I've written a great deal about how social media has gradually become an important aspect of public relations. For example, smart PR people at companies and agencies have created terrific online media rooms, delivered online video and podcasts, written blogs, and reached buyers directly with news releases.
The Investor Relations people have been much slower to adopt social media strategies, partly because most forms of social media had not been considered disclosure methods by the Securities and Exchange Commission (SEC).
One of the first experiments (that I know of at least) was Sun Microsystems (NASDAQ: SUNW) reporting results on July 30, 2007 for its fourth quarter and full fiscal year ending June 30, 2007, releasing the news first via the company IR website and RSS feeds and then ten minutes later through a news release sent to one of the press release distribution services. This was revolutionary at the time and shook up the world of IR disclosure.
A bit later that year, Robert L. Williams, Director of Investor Relations for Dell was among the first Investor Relations Officers to start a blog. Called DellShares, Williams offers information and insight for the investor community.
Now things are starting to change more rapidly. In January 2008, The SEC amended the federal proxy rules under the Securities Exchange Act of 1934 to facilitate the use of electronic shareholder forums. This regulatory change allows shareholder forums to emerge as a way for companies (and their boards) to efficiently reach shareholders and analysts.
Mike O'Brien at iMiners has been blogging about what some are calling IR 2.0, and his company is one of the first out of the gate with a product – called eShareholderForum - to make it easy for companies to plug in a ready made social media site into their company IR site.
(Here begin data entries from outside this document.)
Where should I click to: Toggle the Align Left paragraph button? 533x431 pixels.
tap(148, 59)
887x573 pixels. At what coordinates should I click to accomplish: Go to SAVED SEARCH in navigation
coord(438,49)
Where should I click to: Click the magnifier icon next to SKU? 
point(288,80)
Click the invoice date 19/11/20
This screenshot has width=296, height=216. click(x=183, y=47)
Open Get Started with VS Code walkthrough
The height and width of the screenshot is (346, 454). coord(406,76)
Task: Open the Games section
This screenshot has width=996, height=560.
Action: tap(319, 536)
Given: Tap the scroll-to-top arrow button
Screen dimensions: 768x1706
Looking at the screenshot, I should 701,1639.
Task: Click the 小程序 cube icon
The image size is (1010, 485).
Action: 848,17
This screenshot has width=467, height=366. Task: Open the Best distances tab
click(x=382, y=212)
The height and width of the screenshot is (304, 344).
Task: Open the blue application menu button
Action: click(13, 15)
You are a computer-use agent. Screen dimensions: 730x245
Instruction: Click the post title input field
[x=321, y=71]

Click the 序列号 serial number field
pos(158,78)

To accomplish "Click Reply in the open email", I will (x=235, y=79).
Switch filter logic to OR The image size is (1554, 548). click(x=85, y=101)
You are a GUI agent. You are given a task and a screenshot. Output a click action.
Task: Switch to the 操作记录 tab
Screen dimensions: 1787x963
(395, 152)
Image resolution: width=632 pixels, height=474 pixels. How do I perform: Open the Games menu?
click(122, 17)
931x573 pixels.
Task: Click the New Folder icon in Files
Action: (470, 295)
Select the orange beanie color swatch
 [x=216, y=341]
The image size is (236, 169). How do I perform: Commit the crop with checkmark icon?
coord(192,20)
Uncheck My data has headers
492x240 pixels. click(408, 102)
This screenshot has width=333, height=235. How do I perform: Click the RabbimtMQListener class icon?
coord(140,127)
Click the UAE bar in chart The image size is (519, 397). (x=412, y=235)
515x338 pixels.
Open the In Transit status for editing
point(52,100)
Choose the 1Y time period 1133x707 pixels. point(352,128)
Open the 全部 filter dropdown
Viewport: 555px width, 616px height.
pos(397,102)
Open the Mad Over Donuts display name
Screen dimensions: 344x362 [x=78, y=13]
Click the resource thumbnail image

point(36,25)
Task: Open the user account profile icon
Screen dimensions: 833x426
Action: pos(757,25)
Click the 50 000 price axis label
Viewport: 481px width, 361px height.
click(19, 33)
While the IR world has been painfully slow to adapt to the world of social media, my guess is that a great deal of progress will come in the next year or so. As a result IR Officers will need to adapt. I fear that most are unprepared for how their job is likely to change with these new disclosure methods.
I'd suggest that IROs study the (equally slow) progress of the PR business. Although many PR departments are still living in the 1990s when it comes to electronic communications, on average the PR types are a few years ahead of the IR department.
Do you work for a public company? Are you an agency staffer? If so, your job is to educate the IR department about social media.